Job
Show each line in the records that contains the string "width", matching case exactly.

Excerpted data

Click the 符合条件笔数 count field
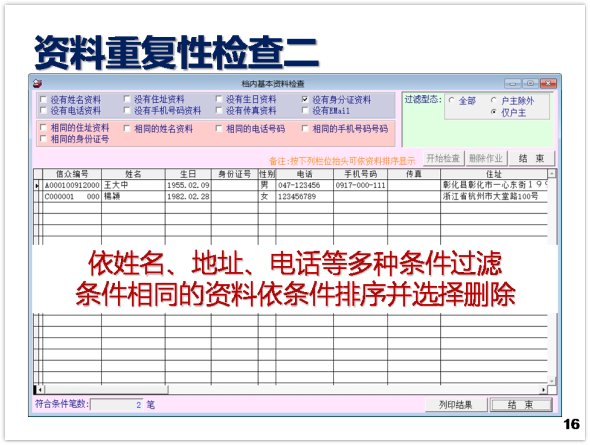 tap(117, 405)
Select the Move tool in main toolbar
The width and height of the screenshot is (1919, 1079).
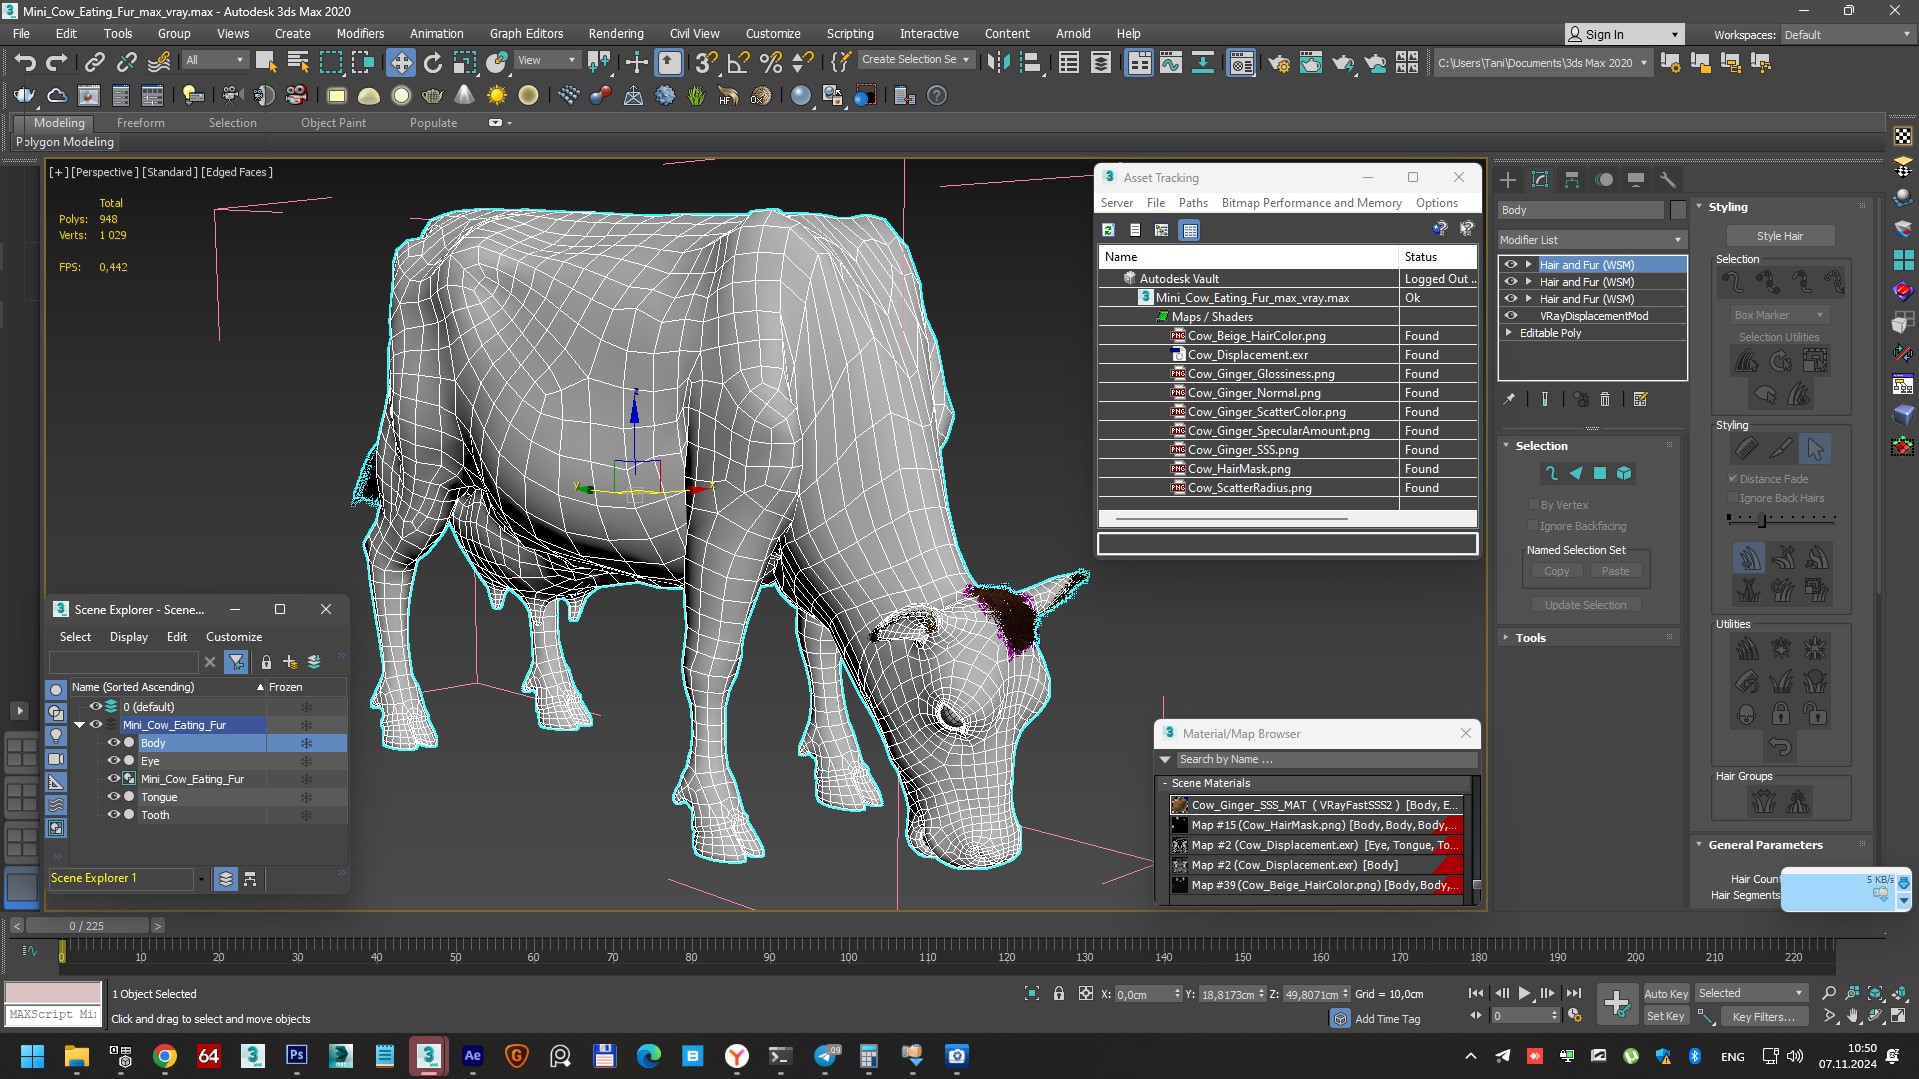[400, 63]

Solution to the problem
The width and height of the screenshot is (1919, 1079).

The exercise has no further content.